> _DATASET RECORDS_
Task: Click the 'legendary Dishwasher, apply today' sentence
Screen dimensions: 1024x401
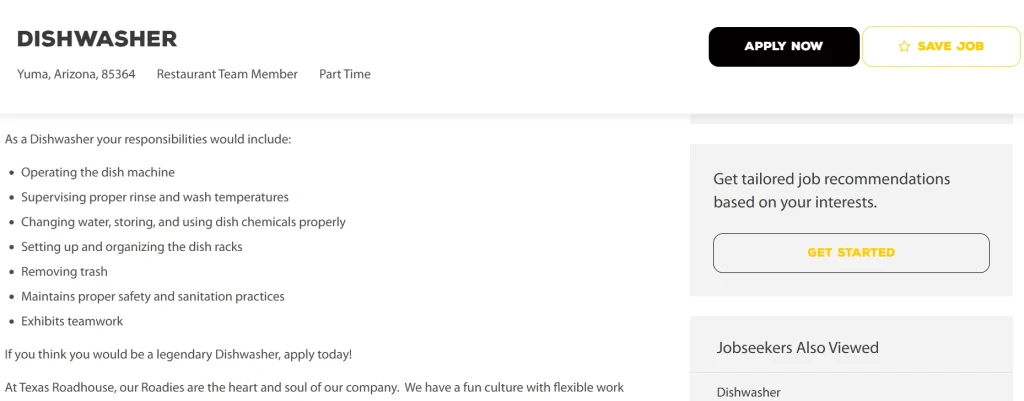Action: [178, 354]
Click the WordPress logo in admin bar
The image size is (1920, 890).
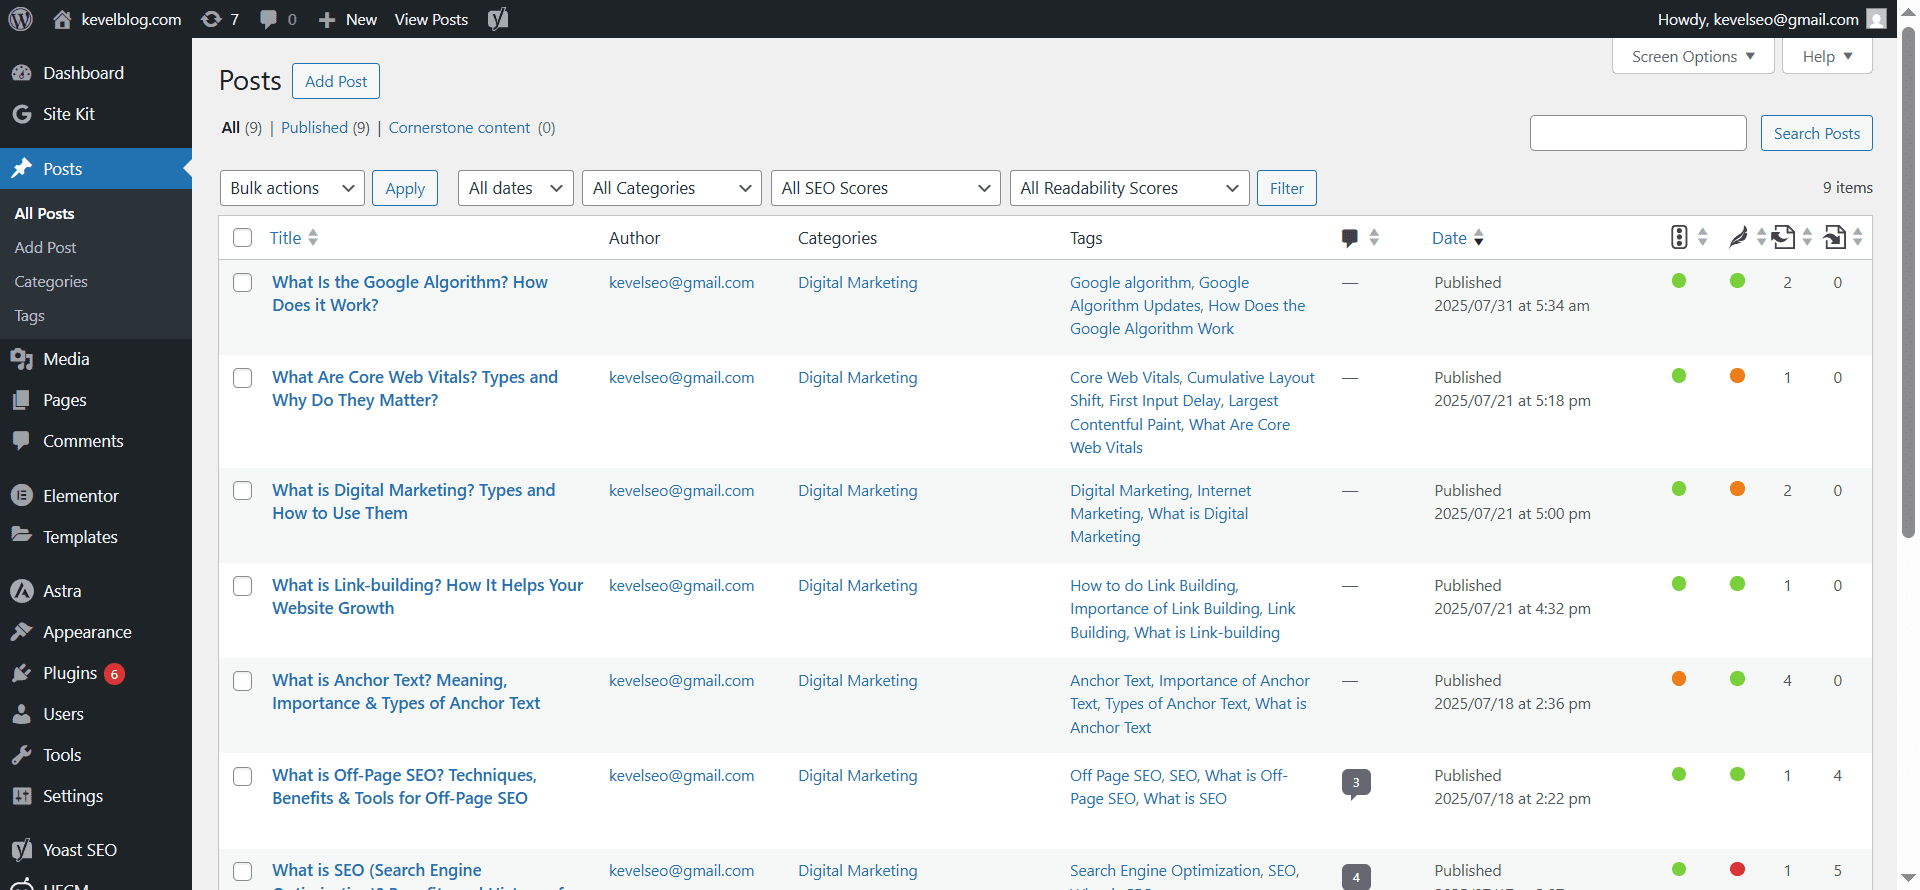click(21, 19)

> _TASK TO COMPLETE_
Rescale these records: write every line out again, requests included, but multiply each coordinate in the answers by 2.6 and round to the nearest whole number, with halves rounded up. Change only the coordinates in the answers, and leave the pictures out.

> _REPLY_
Task: Click the 'legendary Dishwasher, apply today' sentence
Screen dimensions: 1024x401
Action: [463, 920]
Click the WordPress logo in admin bar
The image size is (1920, 890).
click(55, 49)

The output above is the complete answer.